I always view early autumn with a certain amount of nostalgia as it was around this time I first became interested in identifying the stellar patterns visible in the night sky.  As it turns out early October is almost ideal to do so;- summer constellations remain well placed as soon as darkness falls, those associated with autumn take centre stage later in the evening and waiting in the wings is the brilliant stellar canopy of winter, a vista to savour.  Of course I knew nothing of this as a young boy, but having just acquired a pair of second hand binoculars, a couple of astronomical books, and inspired by the many wonderful tales and legends associated with the constellations, early October seemed particularly suitable.

Google Dream image of the Two Bears: Ursae Major & Minor, overlayed for emphasis.

I took my first celestial steps with one of best-known star patterns, the Plough, the outline of which resembles a ‘dot to dot’ saucepan (also known as the Big Dipper). The Plough is really an asterism, a distinctive pattern within a constellation – in this case Ursa Major, the Great Bear.  Throughout autumn evenings the Plough resides at an observer friendly altitude in the NNW as it endlessly circles celestial pole.

In Greek mythology Ursa Major represents Callisto, daughter of King Lycaon of Arcadia who after a liaison with Zeus bore a child, Arcas.  In order to save Callisto from his enraged wife Hera, Zeus turned Callisto into a bear.  Many years later whilst out hunting, Arcas was about to kill a large bear when Zeus hurriedly intervened; knowing the bear to be Callisto, and turned Arcas into a bear also.  Reunited, mother and son were then swung into the heavens out of harm’s way by their tails.  Ursa Minor represents Arcas.

The story of Calisto and Arcas

Five of the stars forming the Plough asterism are genuinely associated, sharing the same speed and trajectory through space.  These, along with a number of other stars in the northern part of the sky, as well as Sirius, brightest star in the night sky, are all members of the Ursa Major moving star cluster.  If you have decent eyesight you should be able to detect that the middle star in the handle is double.  Binoculars show Mizar and Alcor well, but a telescope also reveals that Mizar itself is a striking double star.

There are numerous deep sky objects dotted around Ursa Major, most of which require a scope to spot, but the twin galaxies of M81 and 82 are somewhat brighter, even visible as smudges in binoculars.

Ursa Minor is rather a faint constellation and is home to Polaris - the present pole star.  Use the ‘pointer’ stars; to track it down.

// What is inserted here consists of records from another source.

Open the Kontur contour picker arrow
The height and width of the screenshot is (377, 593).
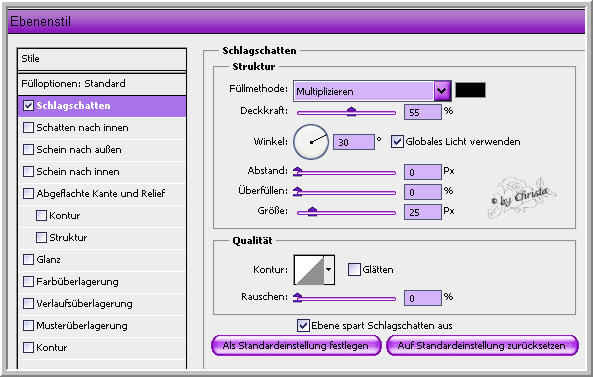(329, 270)

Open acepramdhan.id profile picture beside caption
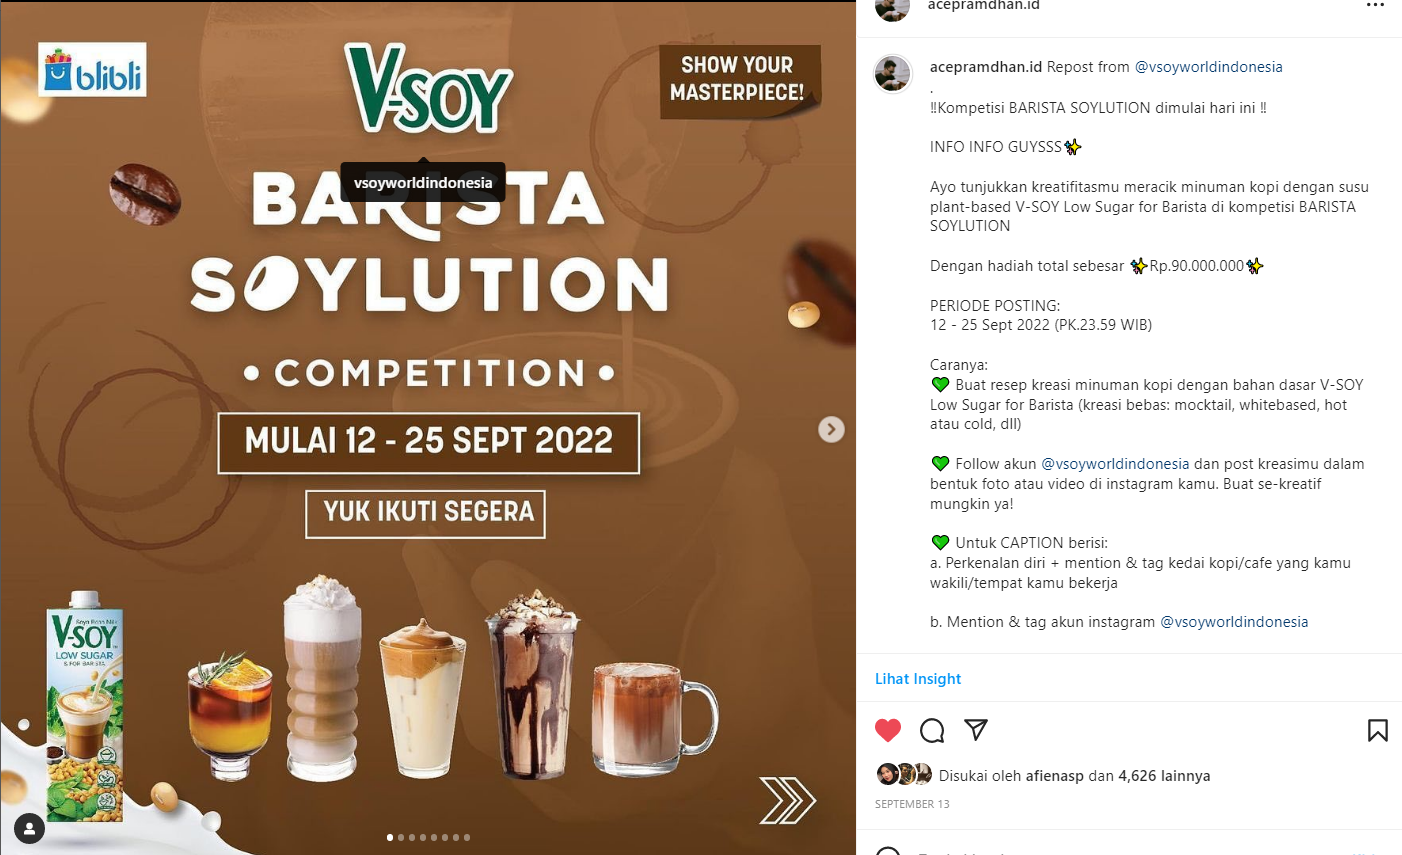click(892, 73)
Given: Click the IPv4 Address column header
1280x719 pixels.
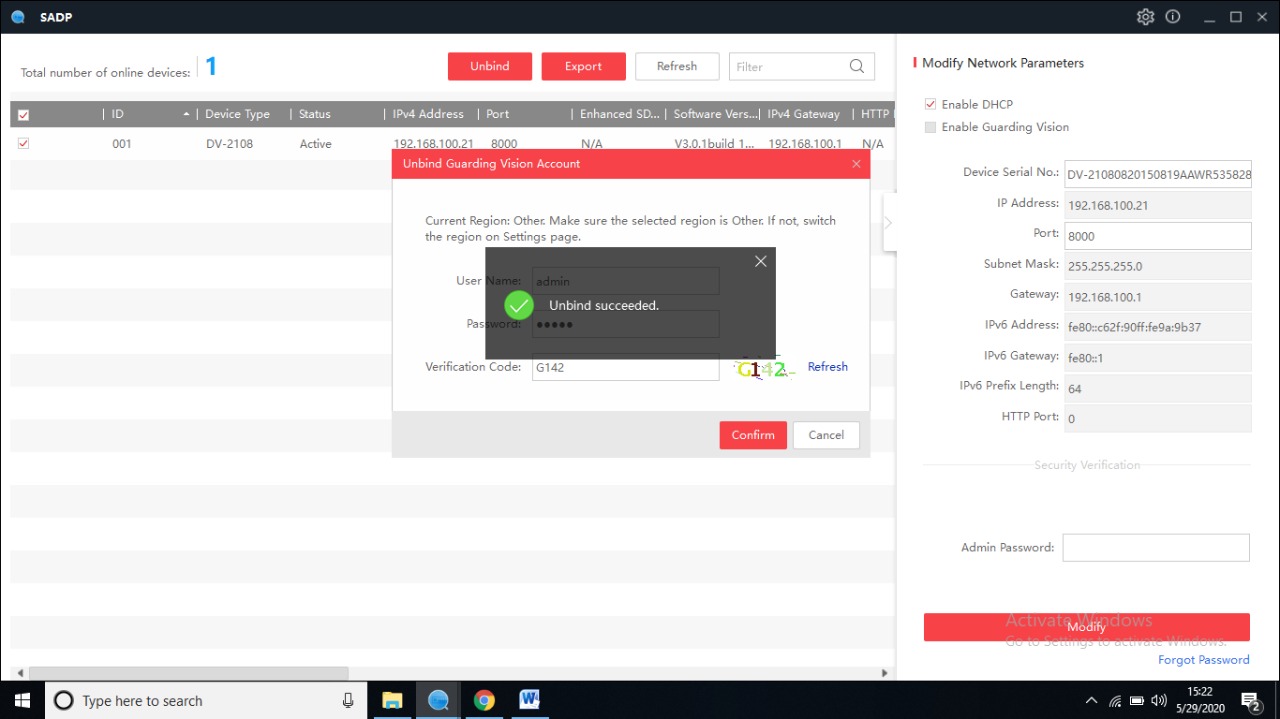Looking at the screenshot, I should pos(428,114).
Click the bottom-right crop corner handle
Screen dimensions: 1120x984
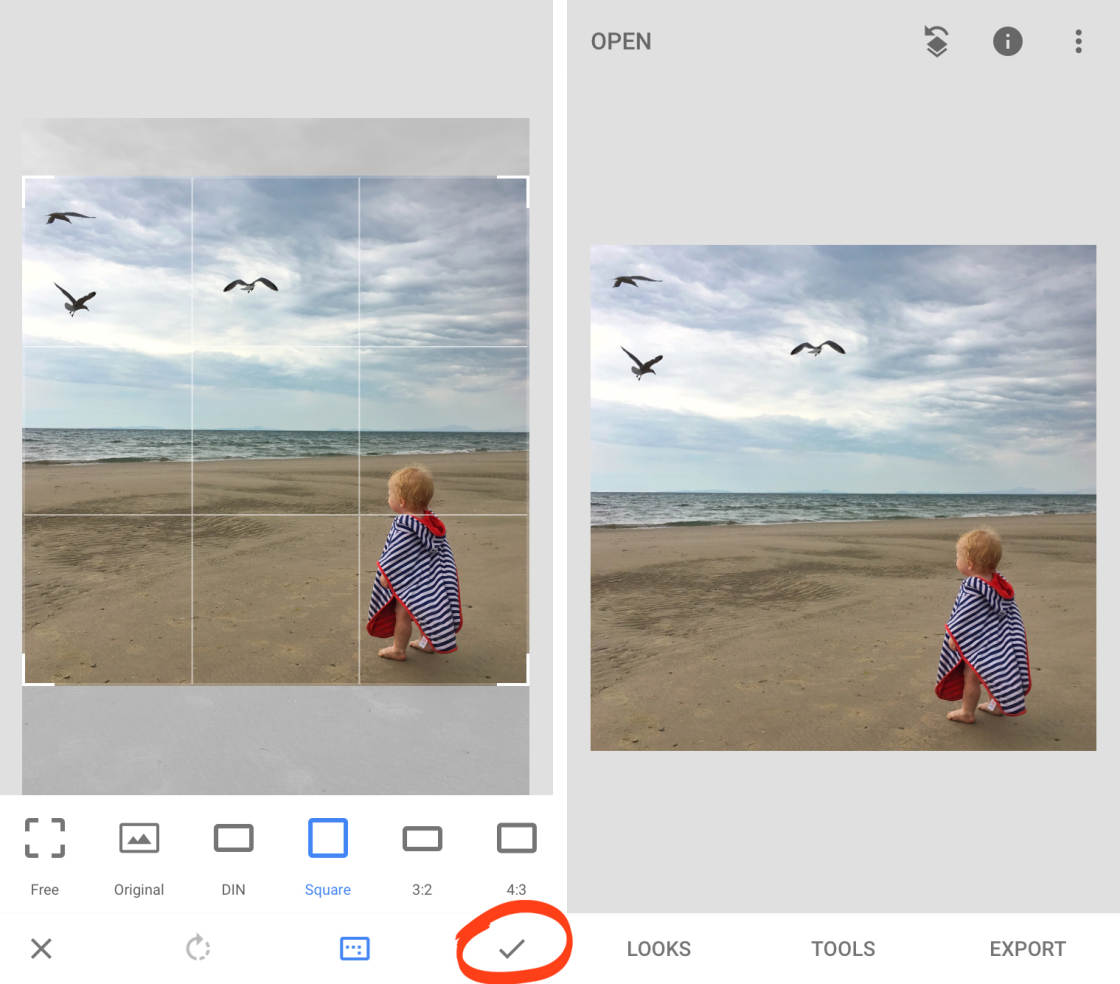(x=526, y=682)
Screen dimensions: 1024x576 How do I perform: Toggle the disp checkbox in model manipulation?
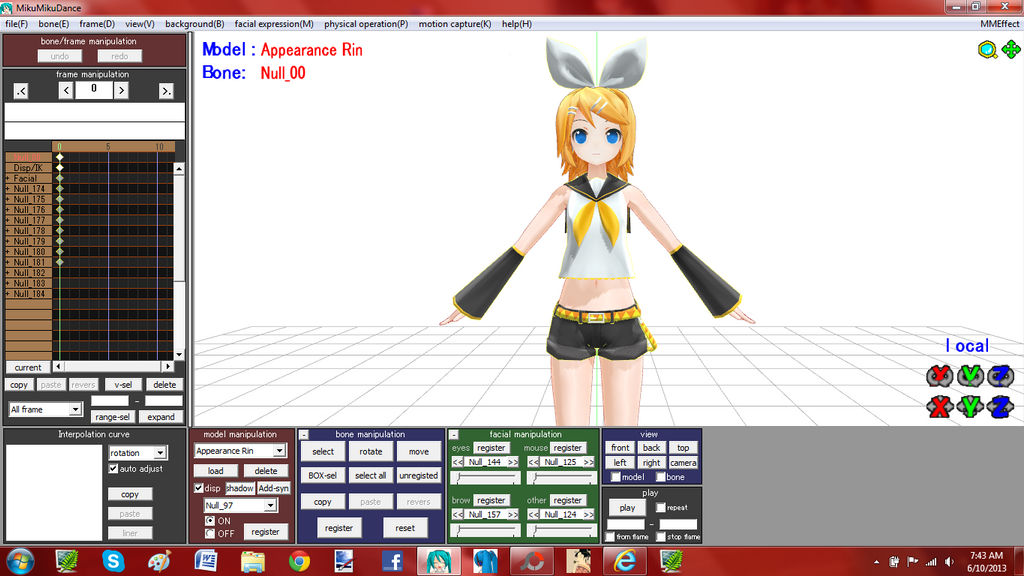click(196, 488)

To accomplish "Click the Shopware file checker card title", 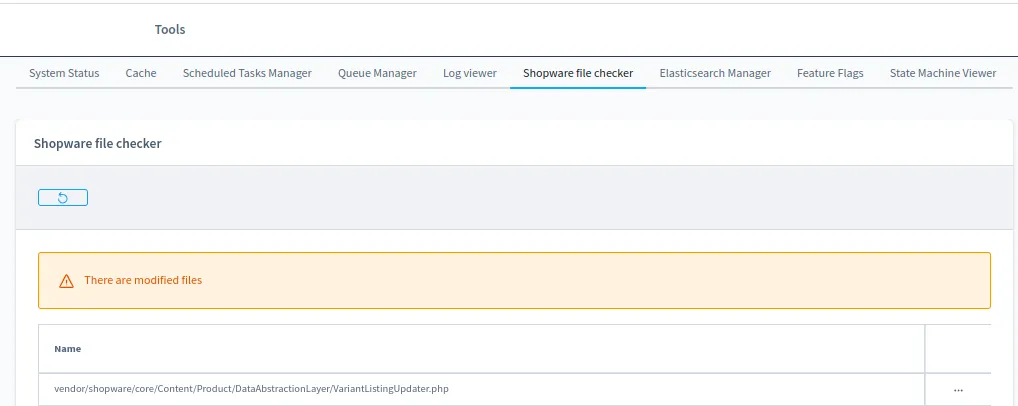I will coord(98,144).
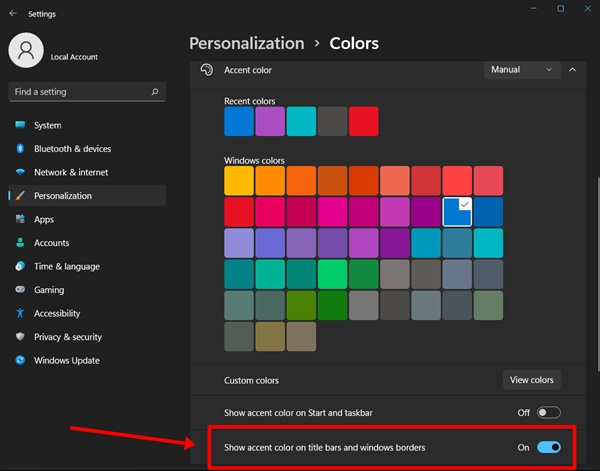600x471 pixels.
Task: Click the View colors button
Action: pyautogui.click(x=531, y=380)
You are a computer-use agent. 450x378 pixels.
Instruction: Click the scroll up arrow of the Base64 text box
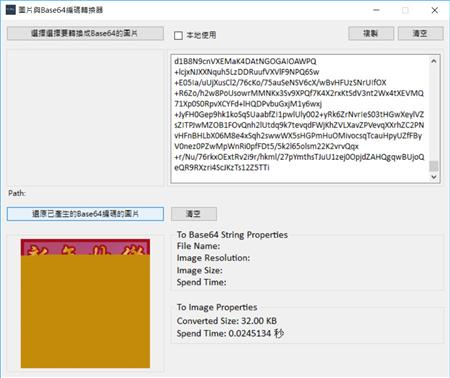434,61
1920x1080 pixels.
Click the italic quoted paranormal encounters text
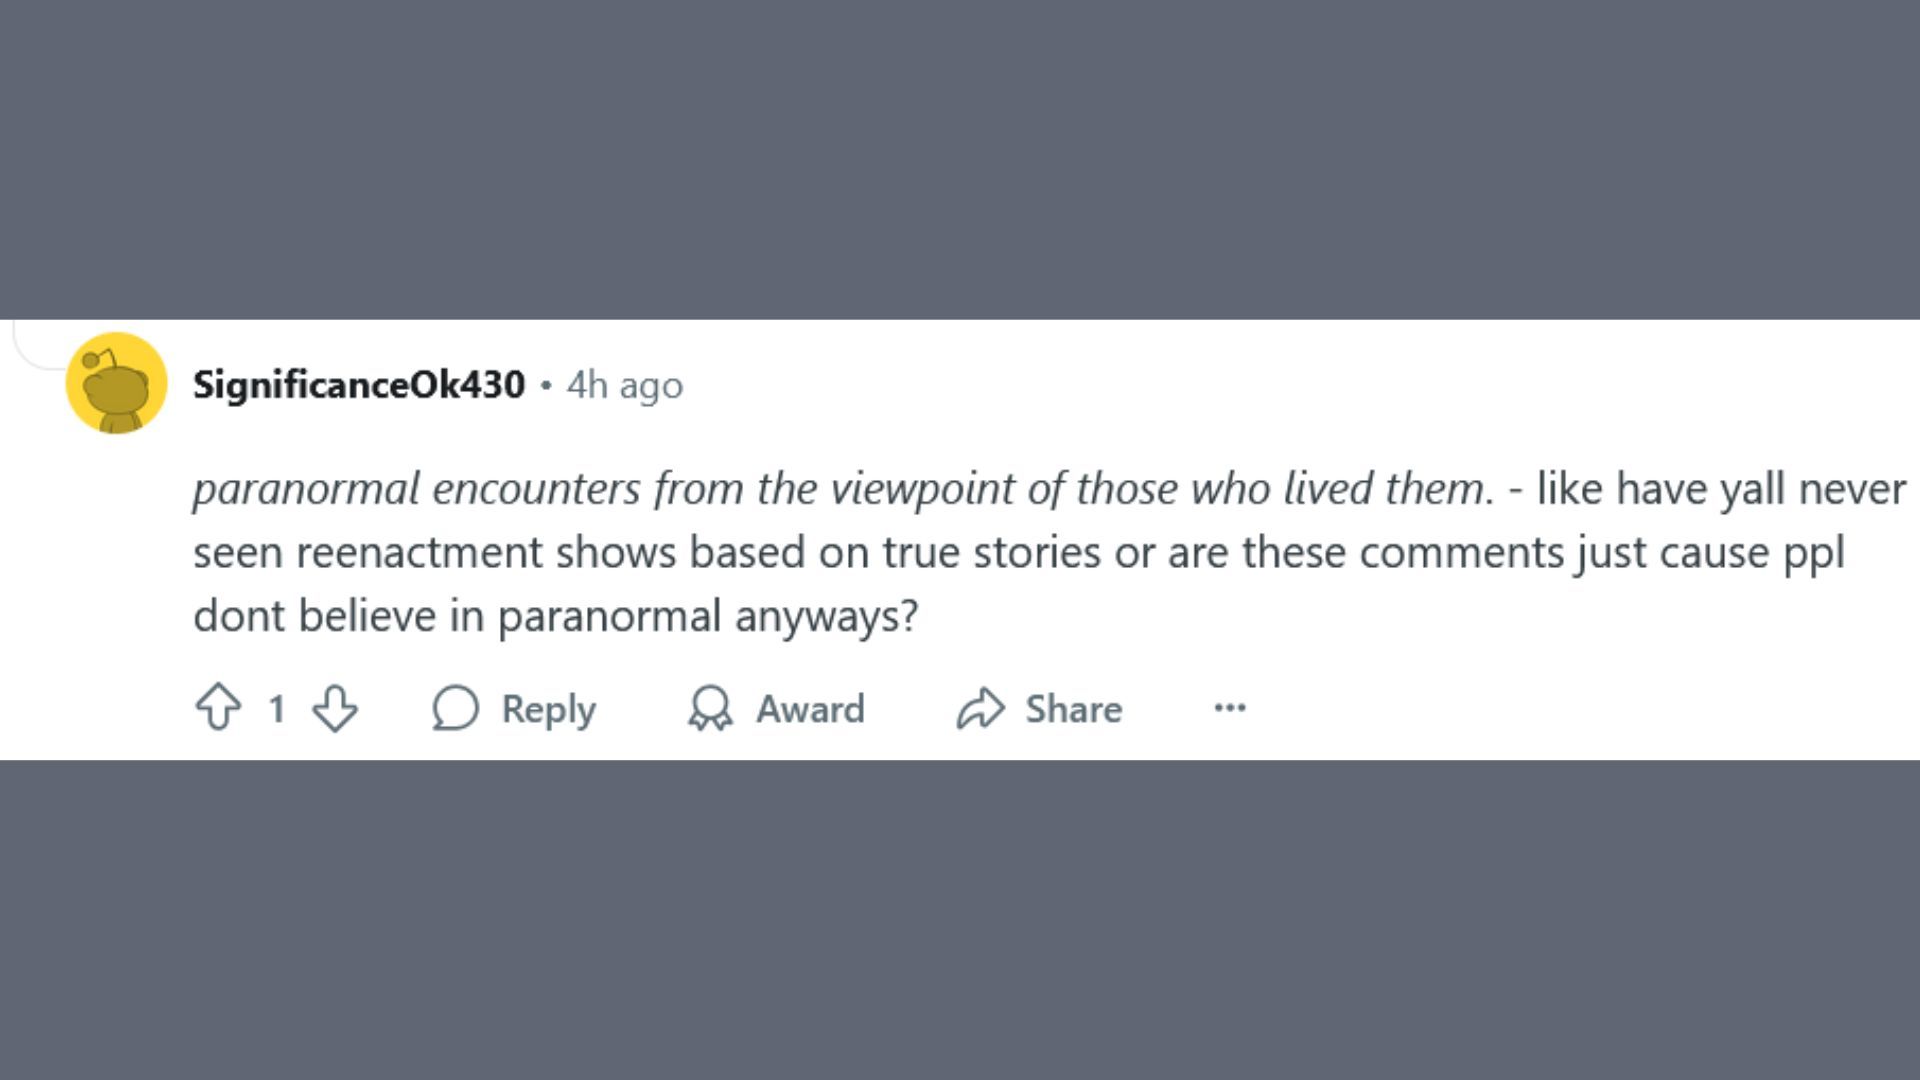pos(842,489)
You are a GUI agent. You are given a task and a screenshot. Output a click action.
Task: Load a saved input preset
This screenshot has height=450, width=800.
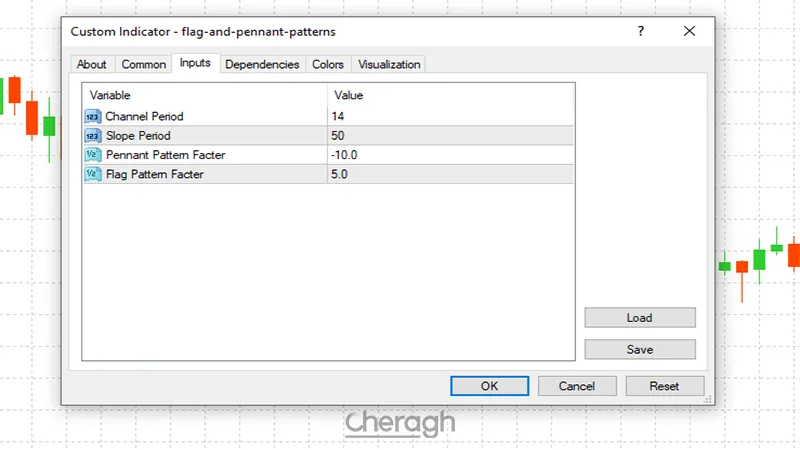(640, 318)

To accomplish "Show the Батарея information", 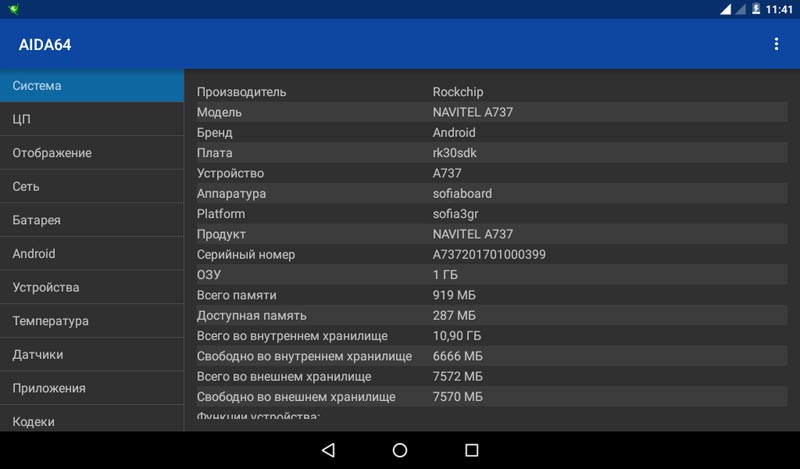I will [92, 220].
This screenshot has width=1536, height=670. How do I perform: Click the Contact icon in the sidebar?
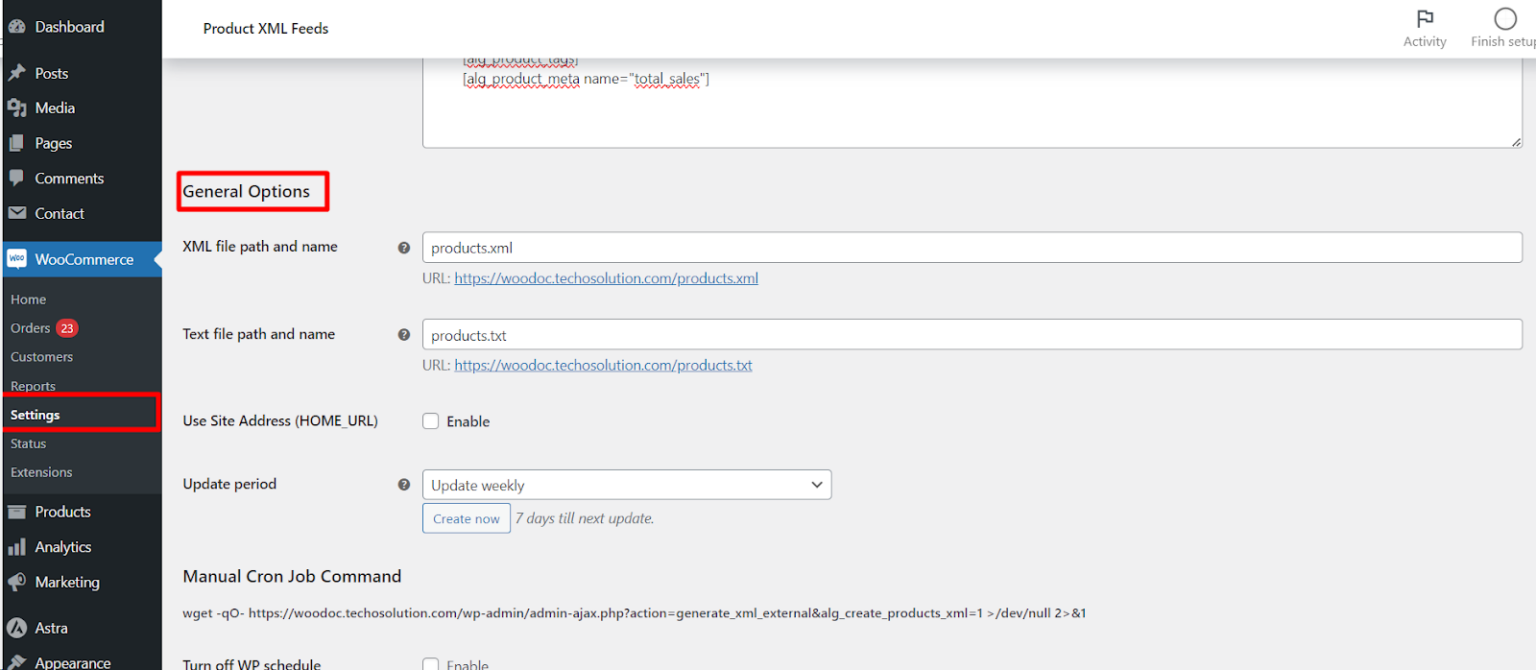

Return to the Plough and follow round the curve of the handle to locate Arcturus, the brilliant star low in the WNW highlighting the outline of Bootes the Herdsman.  To the upper left of Arcturus look for the delicate starry circlet of Corona Borealis - the Northern Crown.  Its leading star, Gemma (latin for jewel) is set in the midst of this pleasing arrangement.  According to Greek legend Corona represents the crown of Dionysus, tossed into the heavens to prove his love for Ariadna after she had recently been deserted by Theseus (from the Minataur legend) vowing never to marry a mortal again.  Dionysus was a god of course.

The Herdman’s dogs - Canes Venatici - are situated beneath the Ploughs handle and marked by two stars.  The brighter one, Cor Caroli, meaning Charles’s heart, was named in honour of King Charles II.

My favourite tale for this part of the sky however stems from the Iroquois Indians and ties in Corona, Arcturus and the stars of the Plough or Big Dipper.  Represented by the stars of the Plough the bear is hunted by seven warriors when each spring the animal leaves its den; Corona Borealis.  The bear is not killed until autumn whereupon its spirit is released; represented by setting Arcturus, whose name means ‘Bear Keeper’.  The skeleton of the bear, the seven stars remains in the sky until the following spring when a new bear emerges from Corona, complete with renewed spirit and the hunt begins again.

Through the eyes of a small child such stories woven by our ancestors on the grandest of scales not only brought the starry heavens to life, but actively encouraged in setting out on a voyage of celestial discovery.  Hopefully they still have the capacity to enhance your appreciation of the night sky.